[PROBLEM TO WORK ON]
Give every entry below again, exactly as written, and skip the images.

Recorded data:
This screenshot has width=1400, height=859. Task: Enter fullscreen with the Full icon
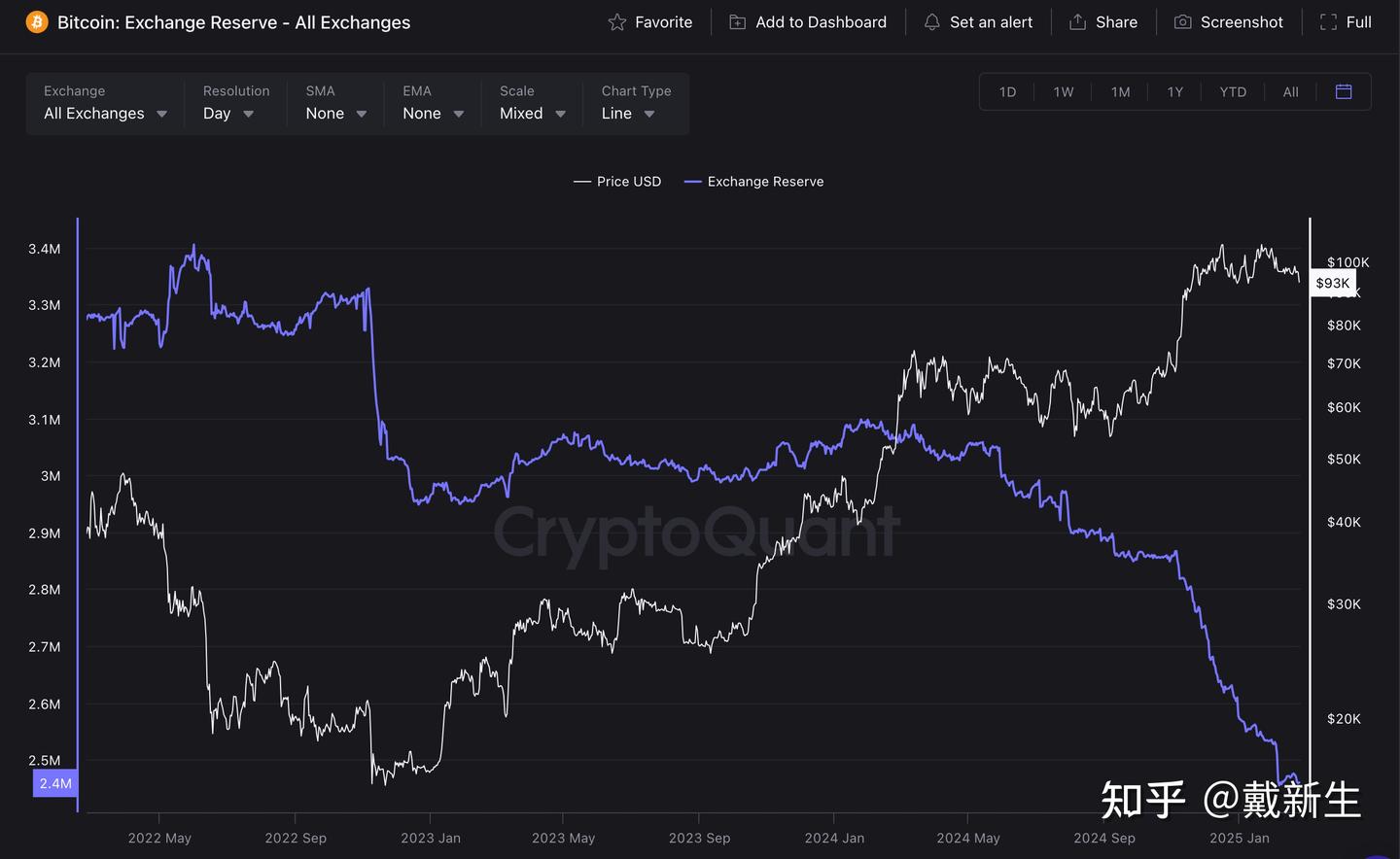pos(1328,21)
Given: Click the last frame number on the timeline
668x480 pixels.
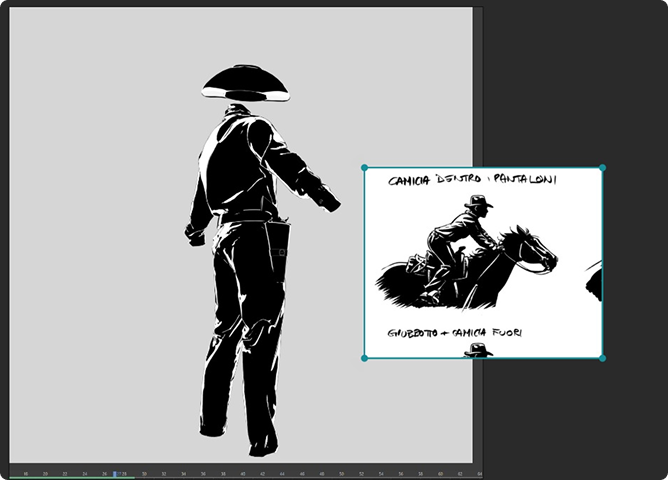Looking at the screenshot, I should [x=479, y=473].
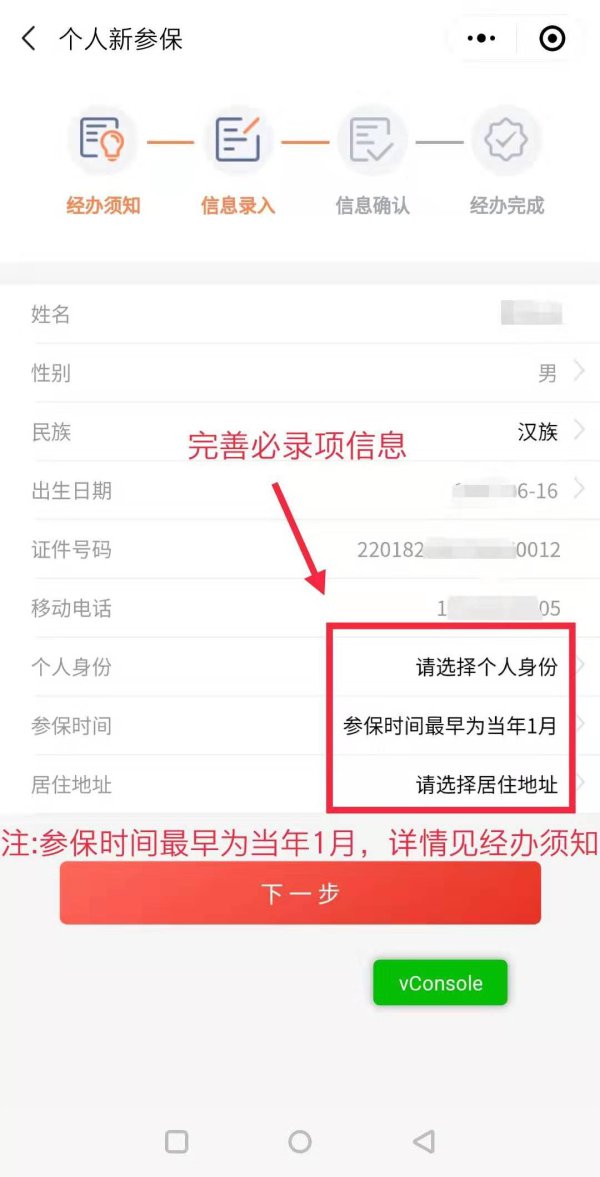
Task: Tap the Android back triangle button
Action: point(424,1142)
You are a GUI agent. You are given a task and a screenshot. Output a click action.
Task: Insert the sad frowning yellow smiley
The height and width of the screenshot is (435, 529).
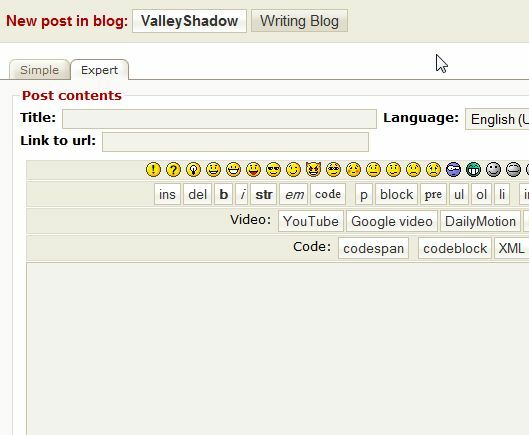(x=413, y=169)
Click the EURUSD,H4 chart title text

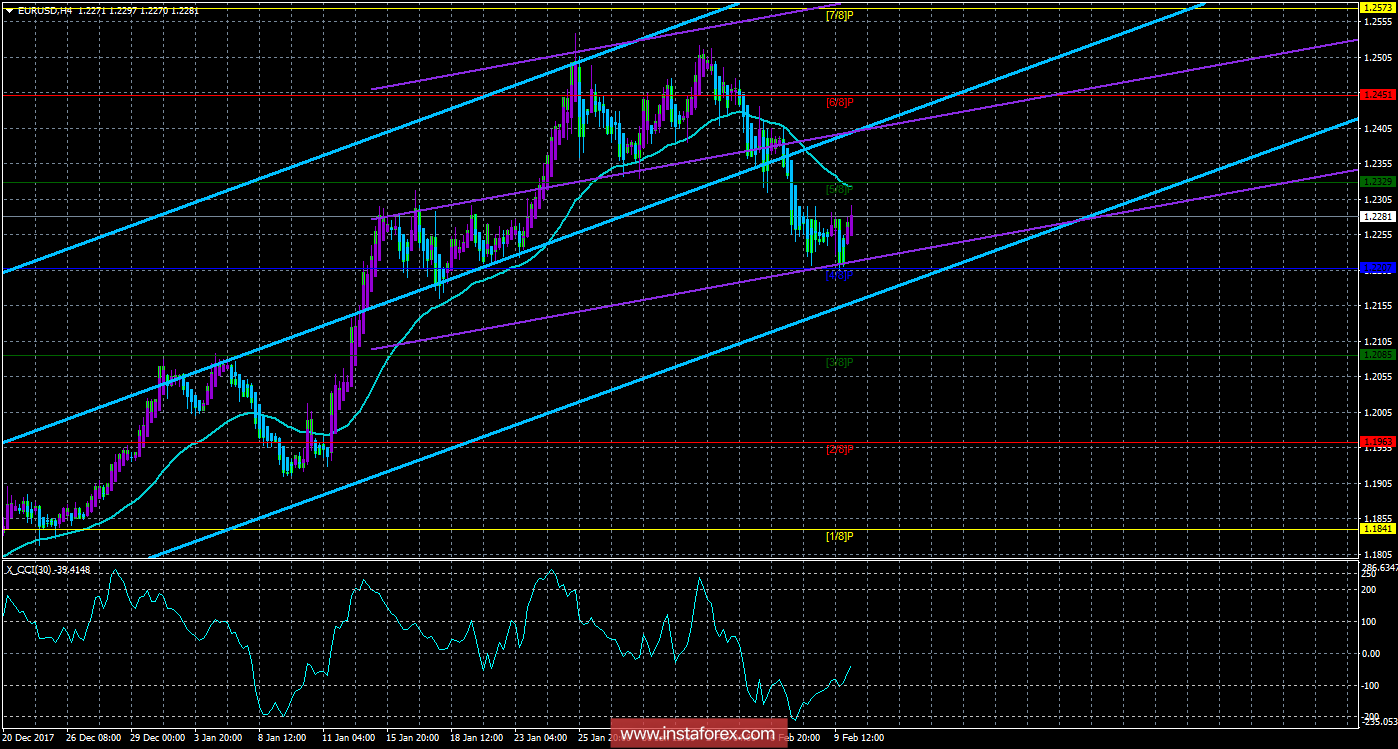(44, 9)
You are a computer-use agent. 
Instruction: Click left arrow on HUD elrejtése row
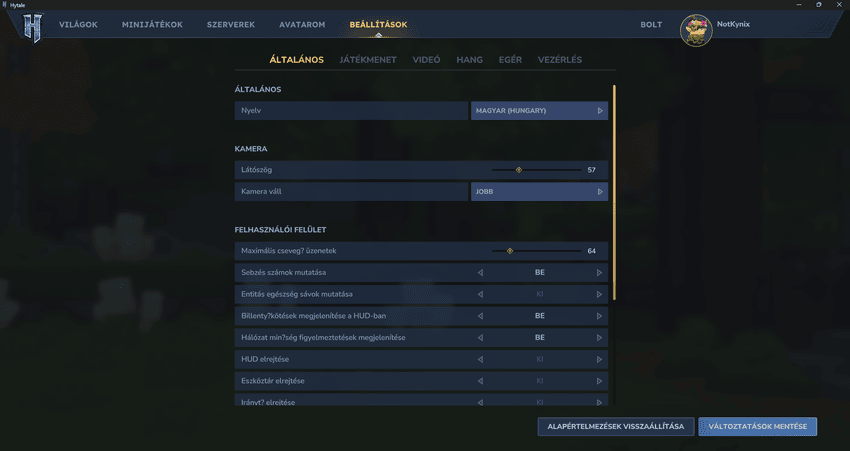[480, 360]
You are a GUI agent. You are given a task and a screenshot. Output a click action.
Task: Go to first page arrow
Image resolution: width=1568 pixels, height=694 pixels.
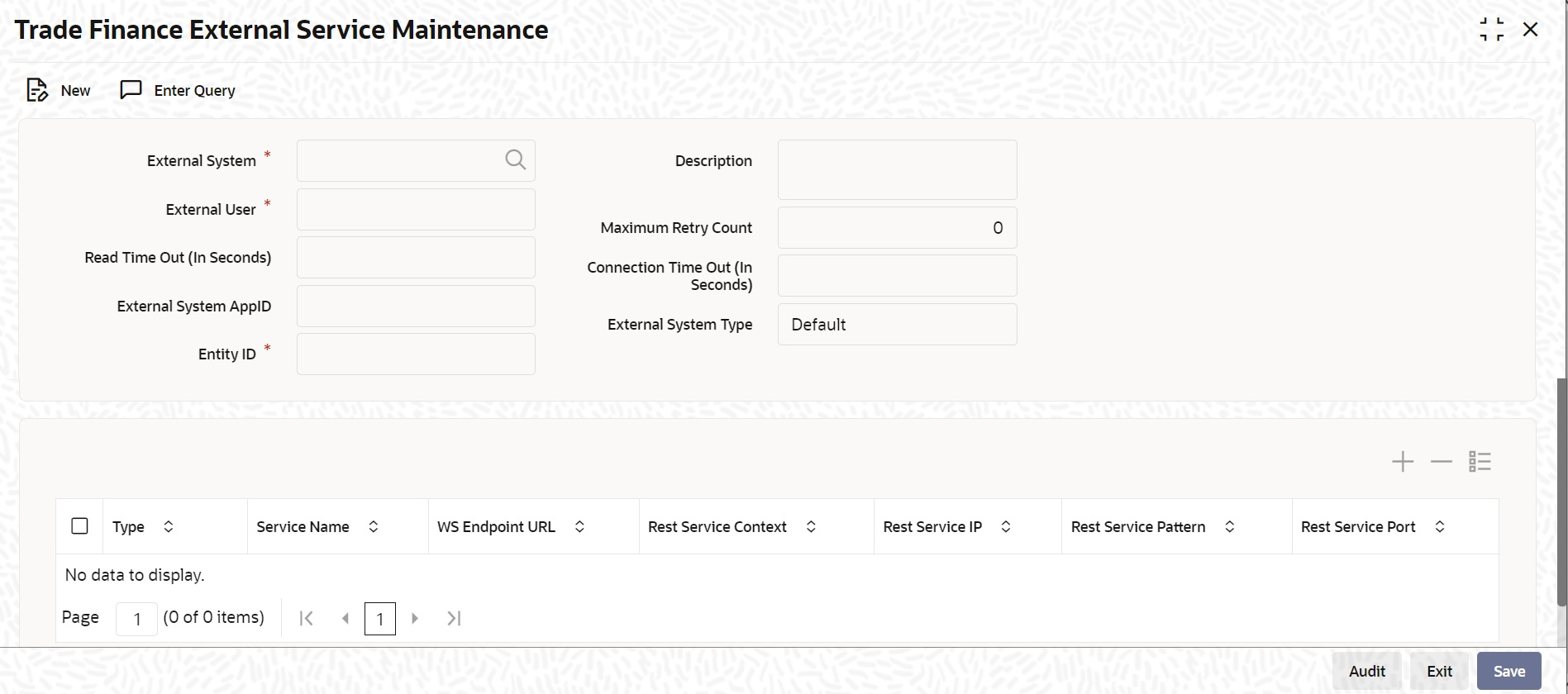click(306, 618)
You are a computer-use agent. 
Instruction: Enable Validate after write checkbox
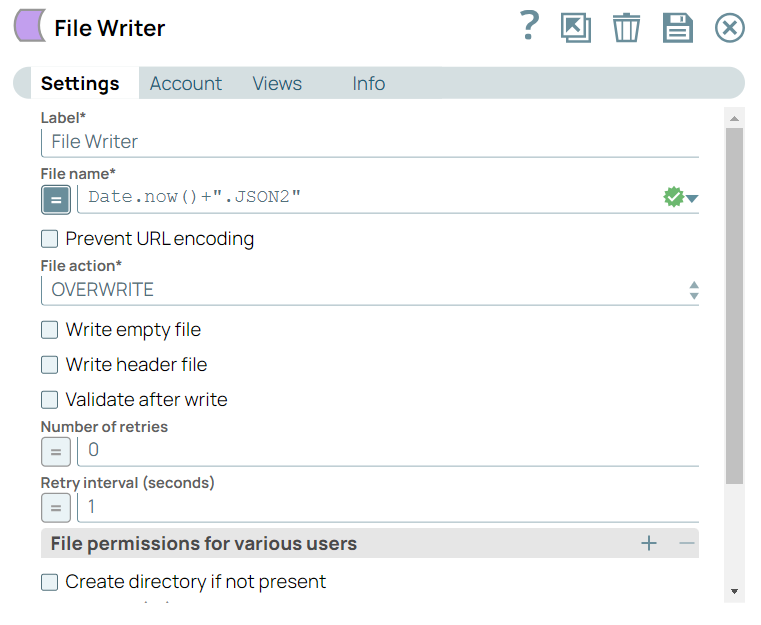(x=49, y=400)
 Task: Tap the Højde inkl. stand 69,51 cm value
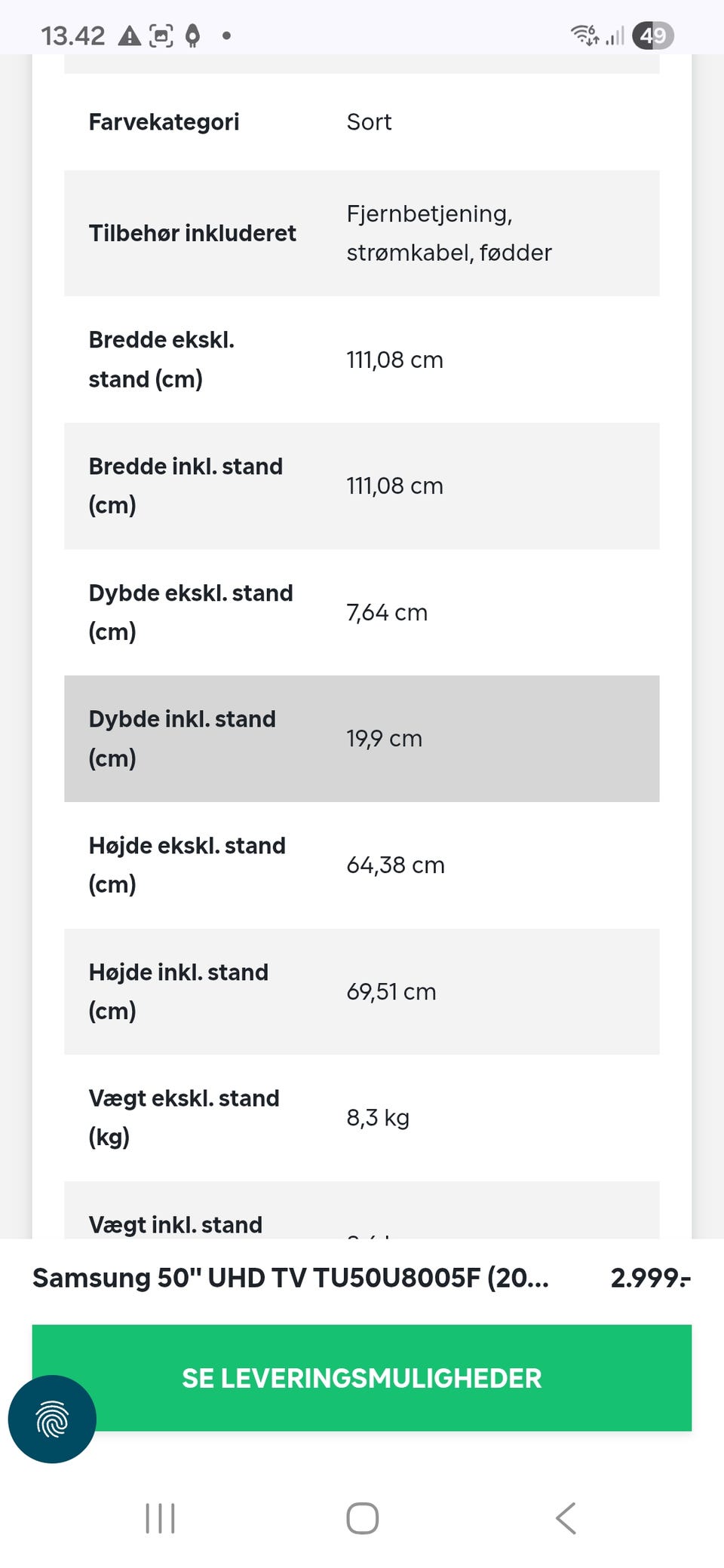tap(391, 991)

[ANSWER AREA]
This screenshot has width=1400, height=859. Task: Enter fullscreen with the Full icon
pos(1328,21)
Given: Click the last frame number on the timeline
668x480 pixels.
Looking at the screenshot, I should [x=479, y=473].
Task: Tap the Android back triangle button
Action: point(424,1142)
You are a GUI agent. You are given a task and a screenshot. Output a click action.
Task: Insert the sad frowning yellow smiley
The height and width of the screenshot is (435, 529).
(x=413, y=169)
Click the EURUSD,H4 chart title text

(44, 9)
You are a computer-use agent. 
Instruction: Click left arrow on HUD elrejtése row
[480, 360]
You are a GUI agent. You are given a task and a screenshot. Output a click action.
Task: Go to first page arrow
Image resolution: width=1568 pixels, height=694 pixels.
click(306, 618)
You are a computer-use agent. 
Instruction: Enable Validate after write checkbox
(x=49, y=400)
 Task: Tap the Højde inkl. stand 69,51 cm value
tap(391, 991)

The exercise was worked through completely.